Farmingdale in 2017 as an Assistant Professor in the Computer Systems Department housed within the School of Business. Compl. ¶ 11. Hamada identifies as an Egyptian and Muslim male. Id. ¶ 7. A year after Hamada began working at SUNY Farmingdale, the university hired Dr. Zhao. Id. ¶ 13. The Court infers from Hamada’s Complaint that Dr. Zhao is female. See id. ¶¶ 13, 19, 25. Zhao and Hamada were employed “in equivalent tenure-track positions” and were “peer[s].” Id. ¶¶ 13–

14. On or about December 3, 2020, the Chair of the Computer Systems Department, Jill O’Sullivan, appointed Hamada and Zhao to be co-chairs of the “Self- Study Committee 2022.” Id. ¶ 16, 18. As Hamada and Zhao began working together as co-chairs, Zhao relegated Hamada to a secondary role and made decisions without consulting him. Id. ¶ 19. Hamada asked Zhao to consult with him and communicated a desire to work as a team, but Zhao responded, “You are a male from the Middle

East, and I know this culture very well.” Id. ¶ 20. On or about April 29, 2021, Zhao shouted at Hamada during a committee meeting and criticized Hamada’s work. Zhao stated, “I’m going to kick you out of this Committee!” and stormed out. Id. ¶ 26. Zhao then went to O’Sullivan to complain that Plaintiff was difficult to work with. Id. ¶ 27. The next day, April 30, 2021, O’Sullivan held a meeting to resolve the dispute, but Zhao did not show. Id. ¶ 29. In the meeting with O’Sullivan, Hamada “expressed his dissatisfaction with the way he was being treated.” Pl. Opp. to Def.’s Mot. to

Dismiss (“Pl. Opp.”) 11, ECF No. 14. O’Sullivan then removed Hamada from the committee and relegated him to a “support role.” Compl. ¶ 30. Shortly after being removed from the committee, Plaintiff went to the emergency room. Id. ¶ 32. After Hamada’s visit to the emergency room, O’Sullivan convened a second meeting, via a virtual platform, with Hamada and Zhao. Id. ¶ 33. O’Sullivan “stood by her decision to remove Hamada from the Committee and make Zhao the sole chairperson.” Id. In the meeting, O’Sullivan told Hamada “[i]f you go to the Dean

with this issue, I will never, ever put you on a committee again.” Id. ¶ 34. Apparently in the same meeting, O’Sullivan also told Plaintiff, “Samir do me a favor, go to the dean, he is going to be really tired of your garbage right now okay, and he will tell me to dissolve the committee and start a new one, and you know what I will have Zhao in that committee.” Id. ¶ 35. After O’Sullivan left the meeting, Zhao stated, “You need to have a right attitude, not because you’re a male”; and “I notice that you . . .

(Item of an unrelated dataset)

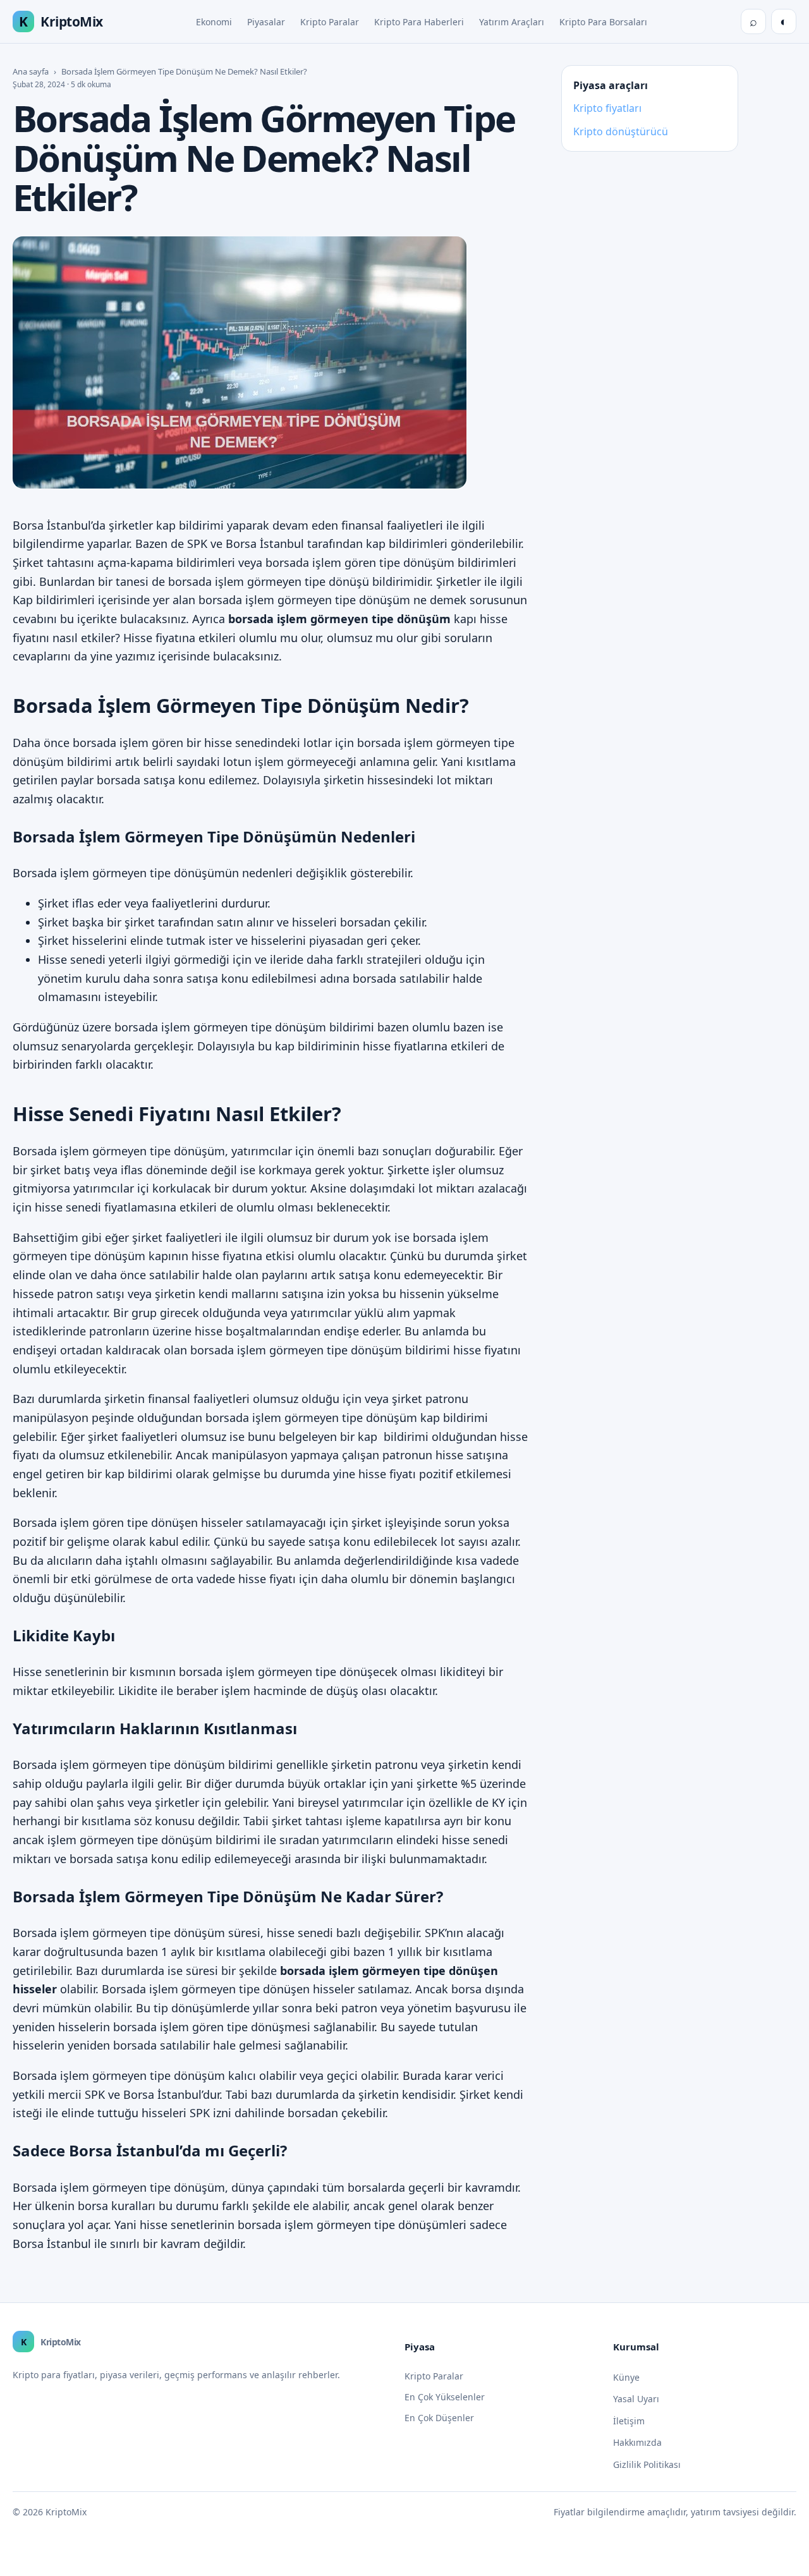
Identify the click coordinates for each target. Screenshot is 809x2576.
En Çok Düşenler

it’s probably your culture. I understand Middle Eastern culture, Samir. I totally do. You have this macho thing deeply ingrained in you. There is some power struggle in your mind[.]” Id. ¶ 36. Hamada reported Zhao’s comments to O’Sullivan and to the Dean of the School of Business, Richard Vogel on May 11, 2021. Id. ¶ 38. Hamada writes that “[o]n about May 11, 20211, (sic) O’Sullivan removed Plaintiff as co-chair of the committee.” Id. ¶ 41. It is unclear from Plaintiff’s Complaint whether O’Sullivan removed him as co-chair before or after he reported Zhao’s comments to Dean Vogel. Two days later, on May 13, 2021, Hamada reported his complaints to the

university’s human resources department. Id. ¶ 39. O’Sullivan “removed Plaintiff from all email communications regarding the committee which further impacted his ability to do his job.” Id. ¶ 42. It is unclear when precisely that occurred, but Plaintiff alleges that the removal from email communications was “an act of retaliation caused by Plaintiff’s discrimination complaint on May 13, 2021.” Id. ¶ 43. In June 2021, Hamada began to seek mental health assistance. Id. ¶ 44. Hamada alleges O’Sullivan refused to complete Hamada’s annual report unless he

agreed to remove an entry regarding a Cyber Advising Committee (a different committee from the one Plaintiff previously co-chaired with Zhao), refused to approve an online course Plaintiff developed that already had approval from “Distance Learning,” and communicated with Plaintiff in a “harsh, hostile, and inappropriately critical manner.” Id. ¶ 45. Hamada had stents placed in his heart on January 3, 2022. Id. ¶ 49.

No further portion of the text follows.